The controversial deal allows Florida bettors to place sports wagers through the use of mobile devices. The bets are processed through computer servers on tribal property: the question at the heart of the issue is if bets being run through computers on tribal land equals betting on said tribal land.
In additional arguments now submitted by department attorneys, they acknowledged the wagers would be made by people off tribal property, but said the state authorizes them.
“Federal defendants contend that for federal law purposes, and consistent with federal law, the online sports betting provisions in the compact reflect a permissible hybrid approach wherein gaming activity that occurs off of the tribe’s Indian lands is authorized under state law, and gaming activity that occurs on Indian lands is authorized by IGRA pursuant to the compact,” the document presented said, according to CBS Miami.
Furthermore, the attorneys wrote that the compact “permissibly only authorizes gaming that occurs on the tribe’s Indian lands,” which is consistent with IGRA, and “does not and could not authorize activity occurring off of the tribe’s Indian lands.”
“When the compact was presented to the secretary, she was not presented with a decision whether to ‘authorize’ persons in Florida to place an online sports wager with the tribe when they are physically located off of the tribe’s Indian lands,” the document reads. “The state law ratifying the compact had already done that.”

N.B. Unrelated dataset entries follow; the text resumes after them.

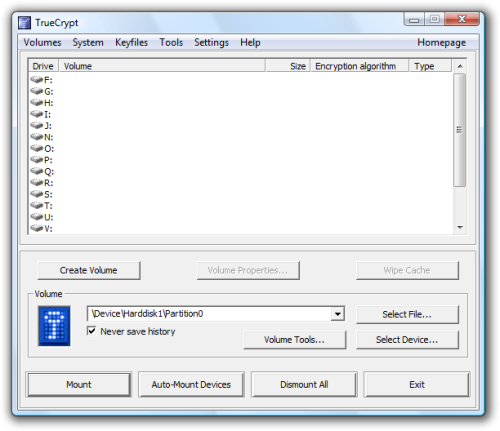
Task: Click the scrollbar down arrow in drive list
Action: 460,227
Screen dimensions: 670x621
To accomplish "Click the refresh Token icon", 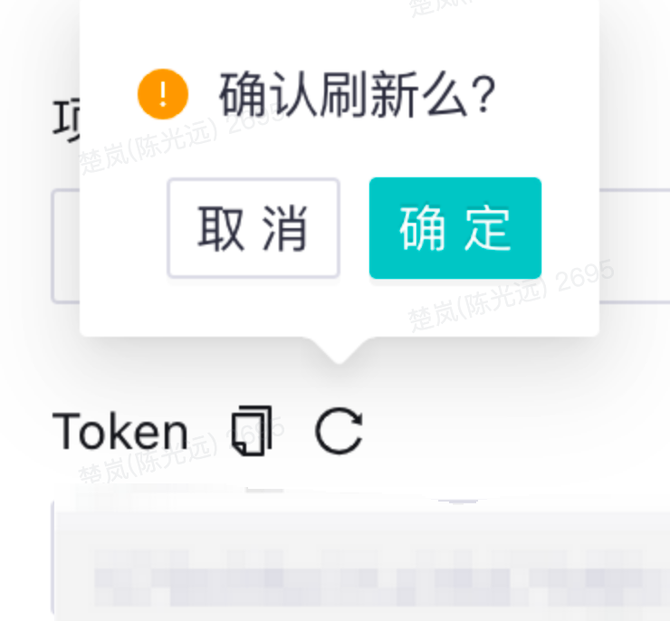I will tap(339, 430).
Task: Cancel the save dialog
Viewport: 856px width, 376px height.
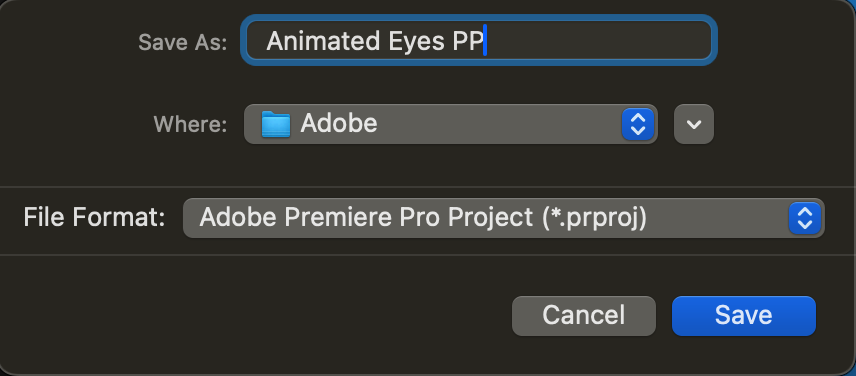Action: coord(584,315)
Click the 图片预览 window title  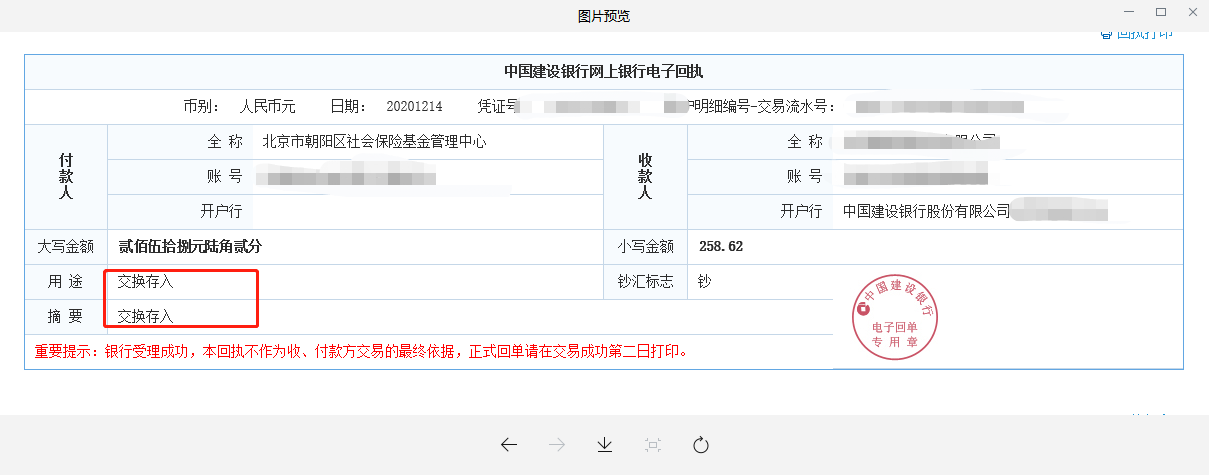604,16
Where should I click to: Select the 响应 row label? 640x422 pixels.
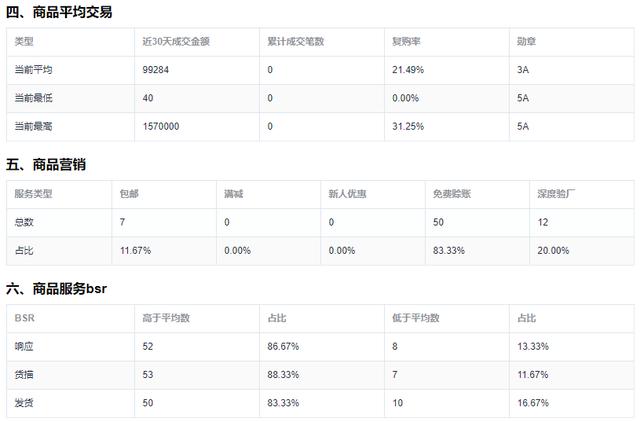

According to the owners of pari-mutuels Magic City Casino in Miami-Dade County and Bonita Springs Poker Room in Southwest Florida, the sports betting plan is a “legal fiction” that violates federal law. Hamish Hume, attorney for the plaintiffs, argued last week that IGRA was being used to create a form of “loophole” to offer off-tribal lands gaming.
Moreover, the pari-mutuels also claim the arrangement discriminates in favor of the Seminole tribe, and that by giving them sole control over sports wagering there could be a “significant and potentially devastating impact” on their businesses.
Another argument that has been raised against the compact involves a 2018 state constitutional amendment that requires voter approval of gambling expansions. Critics of the sports betting launch contend it violates this amendment, as it was not approved by Florida voters.
Contrastingly, supporters of the deal have argued the plan did not have to go before voters, as sports wagering is being run by the tribe. Federal attorneys have also urged judge Friedrich to not decide the state constitutional issue, as they should be resolved “in an appropriate state court forum.”
“Indeed, since many of the claims and relief sought in these cases involve the state and state law, a state forum would be the more appropriate for any such challenge,” reads the document presented by the attorneys, as reported by CBS.
“But here, the state has represented to the secretary and this court that it entered into and ratified the compact consistent with state law, including the Florida Constitution,” the document further states. “The court should rely on those contentions and reject plaintiffs’ unsubstantiated arguments to the contrary.”
The additional arguments were presented after Friedrich urged federal attorneys to do so, after expressing frustration that the government was not taking a clear position on the issue of whether gambling was occurring off tribal land.
The lawsuit filed by the pari-mutuels is not the only one challenging the lucrative agreement between Seminoles and the state. Two prominent South Florida businessmen, along with the group No Casino, are also presenting a lawsuit in federal court in Washington. They allege the compact would adversely impact their properties and neighborhoods by increasing traffic, congestion, criminal activity, among other arguments.
In the meantime, and despite the ongoing legal disputes, sports betting has already gone live in the state. Bettors in Florida can wager through the Hard Rock Sportsbook app. The tribe launched it on November 1.
Under the 30-year compact, the Seminoles agreed to pay the state at least $2.5 billion over the first five years in exchange for having sole control over sports betting throughout Florida. They are also allowed to add craps and roulette to their casino operations.
The compact is also facing competition from major operators, including DraftKings and FanDuel, which are pushing to get sports betting on the ballot in 2022. The initiative proposes legislation that would open up online sports betting statewide to any legal sports betting platforms, thus challenging Seminoles’ exclusive rights.